Political and personal struggle in the Lublin organs of the Polish United Workers Party in the October period against the background of faction struggles in the Central Committee of the PUWP in 1956
Autorzy:
Wypych, Marcin
Powiązania:
https://bibliotekanauki.pl/articles/1887491.pdf
Data publikacji:
2014
Wydawca:
Katolicki Uniwersytet Lubelski Jana Pawła II. Towarzystwo Naukowe KUL
Tematy:
Rewolucyjna Grupa Studentów
Rewolucyjny Związek Studentów
„Pod Wiatr”
Związek Bojowników o Wolność i Demokrację
Komitet Wojewódzki Polskiej Zjednoczonej Partii Robotniczej w Lublinie
Revolutionary Group of Students
Revolutionary Association of Students
Against the Wind
Society of Fighters for Freedom and Democracy
Provincial Committee of the Polish United Workers' Party in Lublin
Opis:
Powstanie frakcji w KC PZPR po XX Zjeździe KPZR miało zasadniczy wpływ na sytuację w niższych ośrodkach partyjnych.

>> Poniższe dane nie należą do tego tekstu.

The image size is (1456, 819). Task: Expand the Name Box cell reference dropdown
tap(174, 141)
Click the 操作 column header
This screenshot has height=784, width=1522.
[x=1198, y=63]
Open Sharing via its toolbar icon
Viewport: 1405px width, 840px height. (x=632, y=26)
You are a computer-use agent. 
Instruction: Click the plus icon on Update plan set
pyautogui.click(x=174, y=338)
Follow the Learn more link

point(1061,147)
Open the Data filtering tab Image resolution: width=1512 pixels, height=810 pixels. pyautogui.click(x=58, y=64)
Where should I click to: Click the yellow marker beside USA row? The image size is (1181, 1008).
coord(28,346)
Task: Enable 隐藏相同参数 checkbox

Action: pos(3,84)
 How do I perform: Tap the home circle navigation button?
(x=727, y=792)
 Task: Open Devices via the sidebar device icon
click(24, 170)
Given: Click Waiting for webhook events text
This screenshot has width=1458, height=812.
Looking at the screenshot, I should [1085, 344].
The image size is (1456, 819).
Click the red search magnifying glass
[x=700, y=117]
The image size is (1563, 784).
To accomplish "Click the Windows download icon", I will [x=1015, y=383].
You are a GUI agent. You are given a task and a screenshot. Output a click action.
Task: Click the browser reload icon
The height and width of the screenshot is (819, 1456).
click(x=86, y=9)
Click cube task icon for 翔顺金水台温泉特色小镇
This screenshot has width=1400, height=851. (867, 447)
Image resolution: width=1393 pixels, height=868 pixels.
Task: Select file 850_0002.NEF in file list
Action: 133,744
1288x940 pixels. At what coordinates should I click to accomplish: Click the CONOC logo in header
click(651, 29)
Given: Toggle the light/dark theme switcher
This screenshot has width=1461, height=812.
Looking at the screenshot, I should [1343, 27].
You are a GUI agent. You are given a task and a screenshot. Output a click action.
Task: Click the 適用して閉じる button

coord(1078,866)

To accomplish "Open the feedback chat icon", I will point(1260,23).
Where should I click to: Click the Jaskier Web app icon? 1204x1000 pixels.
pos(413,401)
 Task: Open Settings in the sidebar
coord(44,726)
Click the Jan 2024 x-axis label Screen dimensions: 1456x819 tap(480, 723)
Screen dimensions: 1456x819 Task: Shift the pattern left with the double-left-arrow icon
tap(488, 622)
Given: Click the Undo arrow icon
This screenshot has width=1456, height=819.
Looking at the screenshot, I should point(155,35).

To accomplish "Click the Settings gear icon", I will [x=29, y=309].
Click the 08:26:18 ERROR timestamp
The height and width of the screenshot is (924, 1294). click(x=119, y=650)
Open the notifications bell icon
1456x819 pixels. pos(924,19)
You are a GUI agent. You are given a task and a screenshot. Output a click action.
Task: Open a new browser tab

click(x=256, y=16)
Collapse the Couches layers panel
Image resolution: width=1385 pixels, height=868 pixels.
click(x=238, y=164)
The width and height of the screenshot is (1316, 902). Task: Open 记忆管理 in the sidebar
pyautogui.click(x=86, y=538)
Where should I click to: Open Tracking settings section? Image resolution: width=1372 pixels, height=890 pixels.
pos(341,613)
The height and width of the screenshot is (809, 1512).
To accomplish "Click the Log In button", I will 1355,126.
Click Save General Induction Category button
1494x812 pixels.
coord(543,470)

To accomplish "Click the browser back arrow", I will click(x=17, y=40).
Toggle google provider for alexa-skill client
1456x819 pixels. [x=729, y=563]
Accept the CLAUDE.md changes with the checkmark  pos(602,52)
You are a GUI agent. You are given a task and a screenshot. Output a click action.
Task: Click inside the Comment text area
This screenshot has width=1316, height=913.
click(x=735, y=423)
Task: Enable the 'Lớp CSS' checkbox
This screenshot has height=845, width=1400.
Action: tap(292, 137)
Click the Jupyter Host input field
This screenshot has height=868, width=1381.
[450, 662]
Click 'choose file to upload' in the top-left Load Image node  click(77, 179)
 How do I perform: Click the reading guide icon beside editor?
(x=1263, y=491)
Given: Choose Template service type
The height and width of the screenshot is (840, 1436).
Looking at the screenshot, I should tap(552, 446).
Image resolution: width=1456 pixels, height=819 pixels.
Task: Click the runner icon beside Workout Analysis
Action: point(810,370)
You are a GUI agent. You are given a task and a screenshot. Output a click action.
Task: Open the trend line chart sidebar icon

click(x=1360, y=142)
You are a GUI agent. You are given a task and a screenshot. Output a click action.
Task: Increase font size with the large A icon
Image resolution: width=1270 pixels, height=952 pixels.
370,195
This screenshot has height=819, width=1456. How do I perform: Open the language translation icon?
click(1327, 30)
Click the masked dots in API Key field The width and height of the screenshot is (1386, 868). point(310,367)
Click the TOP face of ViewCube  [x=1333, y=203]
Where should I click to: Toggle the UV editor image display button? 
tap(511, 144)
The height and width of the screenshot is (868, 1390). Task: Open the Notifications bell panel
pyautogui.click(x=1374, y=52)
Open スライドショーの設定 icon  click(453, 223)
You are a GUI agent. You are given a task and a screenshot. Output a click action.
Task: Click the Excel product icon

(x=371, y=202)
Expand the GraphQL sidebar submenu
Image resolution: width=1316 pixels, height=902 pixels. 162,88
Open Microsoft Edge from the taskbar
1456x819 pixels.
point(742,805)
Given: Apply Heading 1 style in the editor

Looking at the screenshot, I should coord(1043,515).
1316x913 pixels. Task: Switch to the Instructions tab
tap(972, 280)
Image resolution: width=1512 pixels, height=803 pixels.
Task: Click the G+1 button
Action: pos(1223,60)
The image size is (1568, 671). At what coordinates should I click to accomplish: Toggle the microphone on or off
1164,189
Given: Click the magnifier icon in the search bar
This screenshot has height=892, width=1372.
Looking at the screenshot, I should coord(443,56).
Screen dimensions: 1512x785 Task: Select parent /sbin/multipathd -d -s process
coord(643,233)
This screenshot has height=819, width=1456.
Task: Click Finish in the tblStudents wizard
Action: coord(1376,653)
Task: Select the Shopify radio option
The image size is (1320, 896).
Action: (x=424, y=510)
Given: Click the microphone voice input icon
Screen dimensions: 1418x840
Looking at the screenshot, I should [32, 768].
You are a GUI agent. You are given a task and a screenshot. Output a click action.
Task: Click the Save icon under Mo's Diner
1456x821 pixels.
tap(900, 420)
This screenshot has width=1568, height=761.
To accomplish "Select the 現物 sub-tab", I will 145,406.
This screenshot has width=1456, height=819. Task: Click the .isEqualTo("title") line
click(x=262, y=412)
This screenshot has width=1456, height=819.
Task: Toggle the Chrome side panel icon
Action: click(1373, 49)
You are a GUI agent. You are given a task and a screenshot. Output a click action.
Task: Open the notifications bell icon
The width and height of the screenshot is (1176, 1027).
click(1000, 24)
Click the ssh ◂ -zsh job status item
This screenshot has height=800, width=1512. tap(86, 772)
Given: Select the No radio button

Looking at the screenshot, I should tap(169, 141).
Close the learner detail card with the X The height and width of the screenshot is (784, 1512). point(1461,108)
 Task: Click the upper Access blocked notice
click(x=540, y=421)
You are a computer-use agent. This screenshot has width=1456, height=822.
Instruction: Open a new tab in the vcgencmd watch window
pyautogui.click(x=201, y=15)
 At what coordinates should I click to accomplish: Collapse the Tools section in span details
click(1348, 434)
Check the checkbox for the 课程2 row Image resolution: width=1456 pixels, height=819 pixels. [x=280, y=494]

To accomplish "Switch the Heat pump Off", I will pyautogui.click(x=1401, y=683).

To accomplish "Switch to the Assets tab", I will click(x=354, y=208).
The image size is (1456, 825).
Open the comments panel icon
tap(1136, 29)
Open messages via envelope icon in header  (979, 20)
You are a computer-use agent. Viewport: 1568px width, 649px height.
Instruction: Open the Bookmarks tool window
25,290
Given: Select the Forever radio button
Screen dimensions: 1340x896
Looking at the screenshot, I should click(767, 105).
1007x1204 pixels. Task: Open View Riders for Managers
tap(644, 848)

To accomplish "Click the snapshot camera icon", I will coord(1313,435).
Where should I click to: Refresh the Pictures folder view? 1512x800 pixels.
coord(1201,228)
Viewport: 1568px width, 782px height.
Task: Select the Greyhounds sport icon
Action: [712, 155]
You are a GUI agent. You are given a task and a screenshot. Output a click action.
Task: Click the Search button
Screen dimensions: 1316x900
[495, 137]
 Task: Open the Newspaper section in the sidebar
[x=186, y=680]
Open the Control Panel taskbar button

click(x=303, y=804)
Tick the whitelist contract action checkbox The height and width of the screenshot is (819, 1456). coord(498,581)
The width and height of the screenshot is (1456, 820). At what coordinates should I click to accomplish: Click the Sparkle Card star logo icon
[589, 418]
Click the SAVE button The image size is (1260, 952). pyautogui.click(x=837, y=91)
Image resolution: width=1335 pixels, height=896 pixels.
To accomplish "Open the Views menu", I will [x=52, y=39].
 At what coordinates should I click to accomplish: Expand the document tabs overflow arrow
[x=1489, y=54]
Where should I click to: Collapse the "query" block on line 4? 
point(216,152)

Brak silnego przywództwa spowodował powrót Władysława Gomułki, który w 1956 r. cieszył się niezachwianym poparciem społecznym. W Lublinie popularność Gomułki wykorzystali studenci UMCS należący do partii. Organizując wiece poparcia dla wyboru Gomułki na stanowisko I sekretarza, chcieli zaskarbić sobie przychylność społeczeństwa województwa, by zrealizować własne cele polityczne. Grupa była przeciwna nowo wybranemu I sekretarzowi KW Władysławowi Kozdrze, którego do Lublina przysłał KC. Grupę tą nazywamy rewizjonistami. Oprócz grupy studentów w KW PZPR w Lublinie zawiązały się dwie grupy. Pierwsza z nich, będąca ówczesnym kierownictwem komitetu, miała na celu zachowanie zajmowanych stanowisk. W związku z ich postawą nazwani zostali koniunkturalistami. Powrót Gomułki nie był przychylnie przez nich przyjęty. Druga z grup, związana w lubelskim oddziałem ZBoWiD-u, miała na celu przejęcie władzy w KW. Prawdopodobnie osoby te cieszyły się poparciem Mieczysława Moczara. Ich cel został zrealizowany w listopadzie 1956 r., lecz po miesiącu grupa utraciła stanowisko I sekretarza KW na rzecz popieranego przez KC Władysława Kozdry. Kozdra w grudniu 1956 r. zlikwidował w KW ośrodki opozycyjne wobec siebie, pozostając do 1971 r. I sekretarzem KW PZPR w Lublinie. Główni przedstawiciele grupy koniunkturalistów i grupy związanej z ZBoWiD-em, zostali przeniesieni na inne stanowiska, nieoznaczające partyjnej degradacji. Grupa rewizjonistów została rozwiązana i utraciła wszelkie znaczenie polityczne.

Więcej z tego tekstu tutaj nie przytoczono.